Lead researcher Professor Vivette Glover, of Imperial College, London, told the BBC the link only applied to women who had extreme anxiety, and reported feeling frequently "panicky" or "scared".

And she said the research should not make mothers even more anxious.

"Antenatal anxiety leads to the risk of hyperactivity increasing from one in 20 to one in 10.

"So nine out of 10 of the children even of the most anxious mothers are still perfectly OK.

"It is also important to note that mood swings are common in pregnancy and that most mums-to-be will have times when they are worried."

Relaxation

Professor Glover said children’s behaviour was usually attributed to either genes or parenting.

But she said this research suggested there was a chemical element as well.

"If the mother is very anxious this changes her chemistry, her hormonal levels.

"We know some of these hormones, for example cortisol, can cross the placenta and it may well affect the development of the baby’s brain in the womb."

Professor Glover said she wanted to do more research into how women could best tackle any anxiety they may have.

But for now, she said, every pregnant woman should take time to rest and relax.

"If you’re feeling very anxious, take time out," she said.

"Especially talk to people - talk to a friend, talk to your GP, try and do something that you feel relaxes yourself, sit with your feet up, listen to music."

The findings came from a survey of more than 7,000 mothers-to-be.

Each woman surveyed completed questionnaires designed to measure her level of anxiety at 18 and 32 weeks of pregnancy.
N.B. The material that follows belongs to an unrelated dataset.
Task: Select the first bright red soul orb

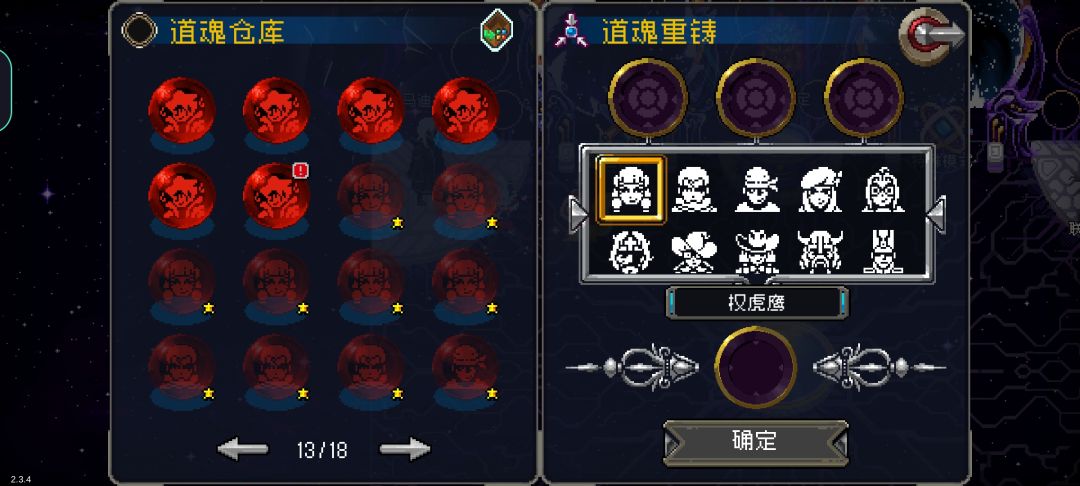Action: point(182,110)
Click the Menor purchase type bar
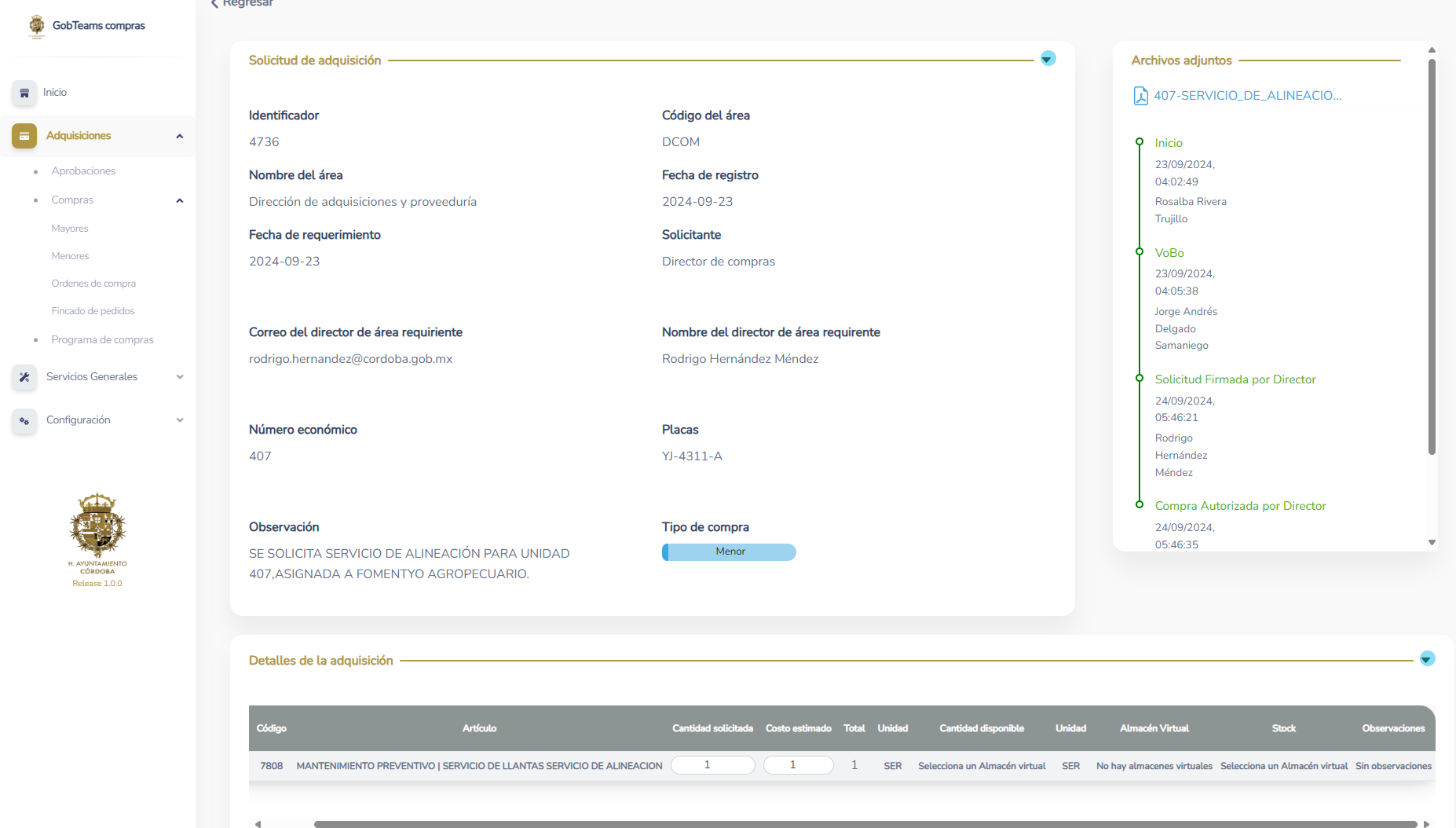Viewport: 1456px width, 828px height. coord(729,552)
Women were identified as anxious if they scored in the top 15% of respondents.

Their children were assessed for behavioural and emotional problems just before their fourth birthday.

Researchers focused in particular on women who were anxious during their pregnancy, but whose levels of anxiety fell after delivery.

This was to see how the baby’s behaviour was affected by antenatal anxiety rather than their mother’s mood during their early years.

The research was co-ordinated by Tommy’s, the baby charity. It is released on the eve of National Pregnancy Week.